We (Matt Kennel, Cliff Lewis, Lucas Illing, Michael Buhl, and Lupje Kocarev ) are working on several topics in this area. One of them is an investigation of Erbium doped fiber ring lasers. This is a class of lasers composed of an ordinary, single mode optical fiber which is doped with Erbium to provide amplification of light at 1.5 microns wavelength. The Erbium doped fiber is pumped with a diode laser working at 980 nm, and this amplifier is made part of a ring with passive single mode optical fiber connecting the output to the input of the amplifier. This system is now an efficient laser. This laser produces chaotic oscillations, and these have been used experimentally by Roy and VanWiggeren as a `carrier' of information. The information bearing message m(t) is modulated onto the chaotic waveforms of the laser signal either through injecting m(t) into the optical ring or by multiplying the optical waveform by m(t) through an electro-optical modulator. The following paper describes the theory of operation of such an Erbium doped fiber laser and shows that the origin of the chaos in this system is the nonlinear Kerr effect which is a cubic term in the relation between the polarization of the optical fiber medium and the circulating electric field. The Kerr effect is very weak, but the light circulates about 100,000 times before the nonlinear operation of the laser due to the interaction of the Erbium population inversion and the electric field is important, so this weak effect makes itself felt on such time scales. These results are in the paper (Erbium Ring Laser Dynamics; PDF Format, Postscript File), which will soon appear in Physical Review A. [Each of these looks quite ugly in your browser, but seems to print out well. I guess someone should let Adobe know that their ps-->pdf filter gives ugly output.]

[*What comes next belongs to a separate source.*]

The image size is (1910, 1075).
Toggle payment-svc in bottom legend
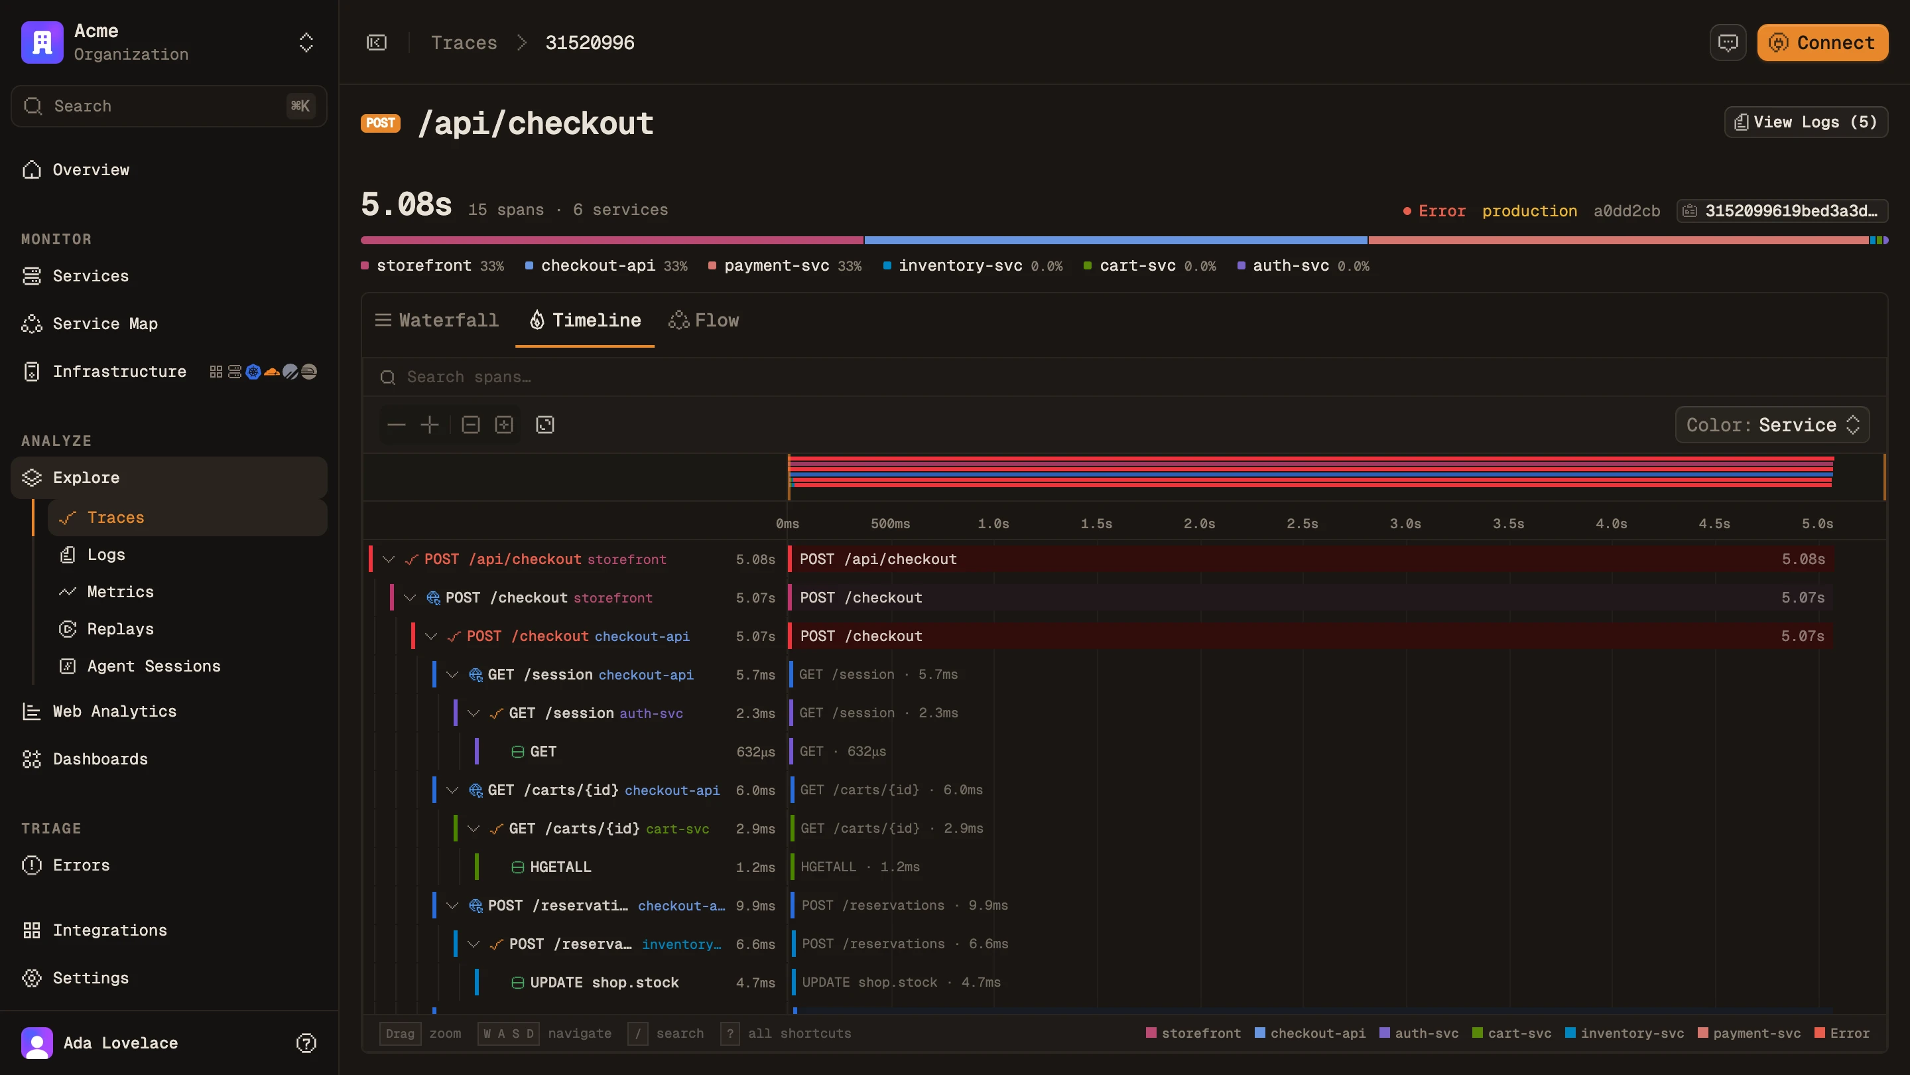pos(1749,1033)
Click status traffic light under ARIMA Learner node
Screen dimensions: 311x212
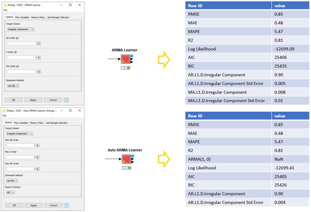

Using this model of the Erbium doped fiber laser, we have investigated the synchronization of two such lasers and explored several communications strategies. These are reported in the following paper which was submitted to Physical Review E in August, 1999: Erbium Ring Laser Dynamics: Synchronization of Chaotic Oscillations; PDF Format

There have been a lot of "announcements" in the literature on chaotic communications of security of communications or privacy of communications using chaotic waveforms as the information carrier. None of these announcements, to our knowledge, have been backed up by a rigorous cryptanalysis of the methods used. In the next to last section of the paper just indicated, we give the cryptographic setting of the methods used in our work, and indicate that in some sense they hark back hundreds of years. As we use the chaotic waveforms and utilize the synchronization of the transmitter and receiver, the cryptographic community calls our methods self-synchronous stream ciphers. There has been a lot of cryptanalysis of such systems, and it should not be a surprise that some are secure and some are not. Complexity of waveform is no guarantee of security at all. One must treat each example on its own merits to find out if it is secure or just complicated. In the paper we do NOT provide a cryptanalysis, and correspondingly we do not make any claims for security of the communication.

An earlier paper gives the basic idea of ring laser synchronization and communication as well as proving that our basic closed-loop transmitter, open-loop receiver configuration guarantees stability of the synchronized state in the particular case of synchronized ring lasers. This stability needs to be investigated in every particular case; here it is a global stability of the synchronized state. Ring Laser Dynamics; Physical Review Letters; PDF Format.

The investigations of ring lasers has reached a stage where the very slow fluorescence time of the "upper" Erbium level, about 10 ms, means that the time scales in such ring lasers is too slow to be of interest in practical communications devices. So we have refocused our attention on ring lasers in which the active medium, here an Erbium doped fiber, is replaced with a semiconductor laser where the time scales are about 1 ns. Keep tuned; more will be available on this.